Allopurinol prodrugs. II. Synthesis, hydrolysis kinetics and physicochemical properties of various N-acyloxymethyl allopurinol derivatives

Abstract

Fourteen novel N-acyloxymethyl derivatives of allopurinol were synthesized and evaluated as potential prodrugs with the aim of enhancing the rectal delivery characteristics of the parent drug. The hydrolysis of the compounds (1- or 2- acyloxymethyl and 1,5- or 2,5-bis(acyloxymethyl) derivatives) was subject to specific base catalysis as well as enzymatic catalysis by plasma enzymes. In 80% human plasma solutions all the compounds were converted quantitatively to allopurinol, passing through an unstable N-(hydroxymethyl)allopurinol intermediate.
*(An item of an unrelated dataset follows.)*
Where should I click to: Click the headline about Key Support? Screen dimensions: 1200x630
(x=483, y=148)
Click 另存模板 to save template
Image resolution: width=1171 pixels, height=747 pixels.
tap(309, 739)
The derivatives were more lipophilic than allopurinol as expressed by octanol-water partition coefficients and reversed-phase liquid Chromatographic capacity factors but the water-solubility was only slightly reduced or, for some derivatives, even greater than that of allopurinol. This behaviour was attributed to differences in the crystal lattice energy and a relationship between melting points, partition coefficients and water-solubilities for these and four previously studied N 1-acyl allopurinol prodrug derivatives was established. The results suggested, that N-acyloxymethylation may be a promising means of obtaining prodrug forms of allopurinol with improved physicochemical properties with regard to drug delivery.